Iran's foreign minister said Tuesday that Tehran is ready to restart negotiations with the European Union on its nuclear program, but he ruled out direct talks with the United States.

"I announce that Iran is ready to respond positively to the call" made by the Nonaligned Movement "for resuming the negotiations on Iran's nuclear issue without any preconditions," Foreign Minister Manouchehr Mottaki told reporters.

"Accordingly, I would announce our readiness to restart immediately the negotiations with the EU Three to resolve the issues," he said, referring to Britain, France and Germany.

The announcement raised hopes that Iran would react positively to a planned package of incentives meant to convince it to abandon uranium enrichment. The package has been put together by the five permanent members of the U.N. Security Council plus Germany.

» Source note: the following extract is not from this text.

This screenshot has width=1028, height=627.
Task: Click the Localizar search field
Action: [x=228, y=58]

Come on. "Raised hopes?" Among who? I hoped that Santa Claus existed, but it didn't happen. Iran is not going to stop enriching uranium, and they are playing everybody for fools. They also announced that bilateral talks with the U.S. are out. Like that was going to do any good anyway. But maybe we can stop hearing about how we're the bad guys 'cause we don't want to talk to them.

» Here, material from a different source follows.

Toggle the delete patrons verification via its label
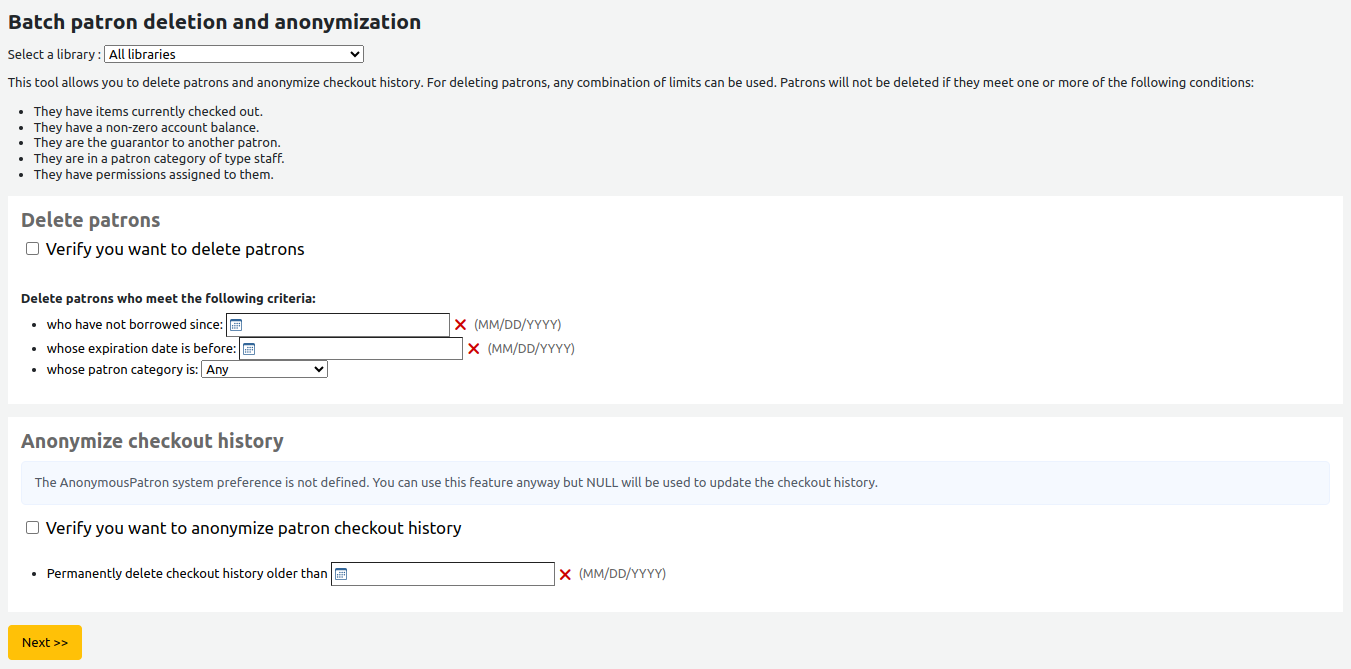(175, 249)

You wait. Negotiations will start again, then in a few months the Iranians will either break it off or do something that will cause us to stop talking and spend another five months ramping up for a security council meeting. This cycle can go on as long as they need it to. Diplomacy alone cannot succeed here. If the goal is to stop Iran from getting nuclear weapons, only regime change can solve the problem.

Here is the real reason why the Iranians want to talk now. They have run into some technical problems that they need to sort out.

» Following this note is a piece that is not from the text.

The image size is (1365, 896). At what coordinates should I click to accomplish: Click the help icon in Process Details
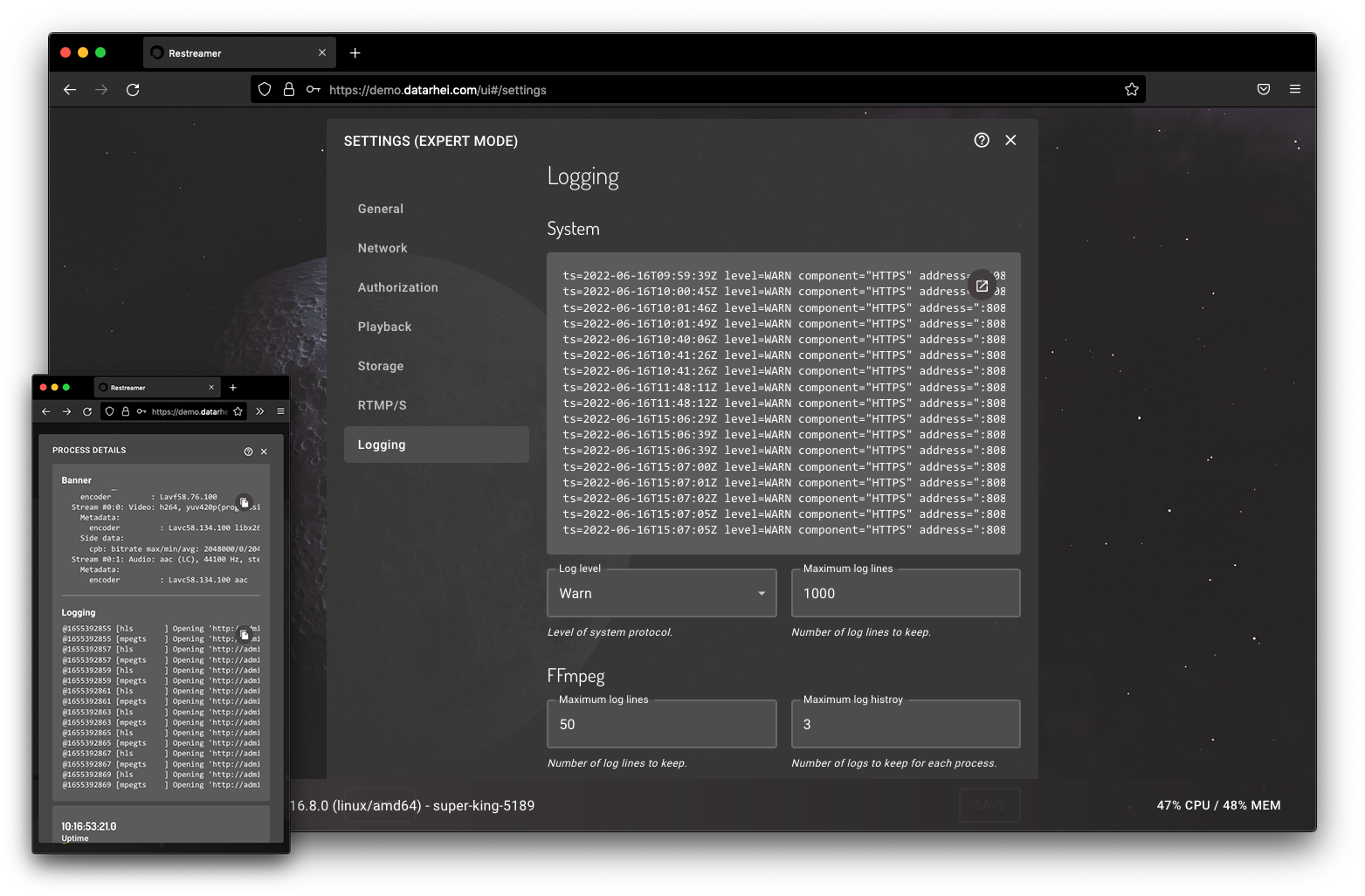[x=248, y=451]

Diplomats, who spoke on the condition of anonymity because of the topic's political delicacy, say that Iranian engineers stopped pouring a raw form of uranium, called UF6, into arrays of centrifuges after just 12 days, even as the nation erupted in celebrations of the enrichment feat. The reports, which have now been widely circulated, say the Iranians kept the empty centrifuges spinning, as is standard practice because slowing the delicate machines can cause them to wobble and crash.

. . .

[O]n April 11 . . . the Iranians announced that they had enriched uranium to the low levels needed to fuel a nuclear reactor. They depicted the achievement as just the start of a sprint. "Our young scientists are working day and night," Gholamreza Aghazadeh, who is in charge of Iran's Atomic Energy Agency, told an Iranian television interviewer the next day. "People are shocked and surprised that this has happened so quickly."

Then, on April 28 in Vienna, the International Atomic Energy Agency reported that the Iranians were assembling two more cascades, or strings of centrifuges, each consisting of 164 machines. On May 17, David Albright, the president of the Institute for Science and International Security, a research group in Washington that tracks the Iranian program, told Congress that those cascades were expected to start operating in May and June, respectively.

But in an interview last week, a diplomat close to the international watchdog agencies disclosed that the atomic agency would report soon that the Iranians had made little progress on the new cascades.

That would be a setback, at least as measured by Iran's declared intentions. It has said the pilot plant is to hold a total of six cascades made up of 984 centrifuges — a goal nuclear analysts expected Iran to achieve later this year. They see that as roughly the minimum number of centrifuges Iran would need to enrich enough uranium to make a single bomb. Analysts say that if the complicated plant worked reliably and efficiently, and if Tehran decided to throw out the inspectors and abandon its obligations under the Nuclear Nonproliferation Treaty, using the cascades to make fuel for a nuclear weapon would take a little more than two years.

Whoa, what happened to the ten year estimate everybody's been throwing around?

And here's the quote of the day, from a German:

"They've cracked the code," one senior German official said last week. "We're kidding ourselves if we think we are going to deny them the knowledge" of how to produce nuclear fuel.
He's right. That's why regime change is the only answer.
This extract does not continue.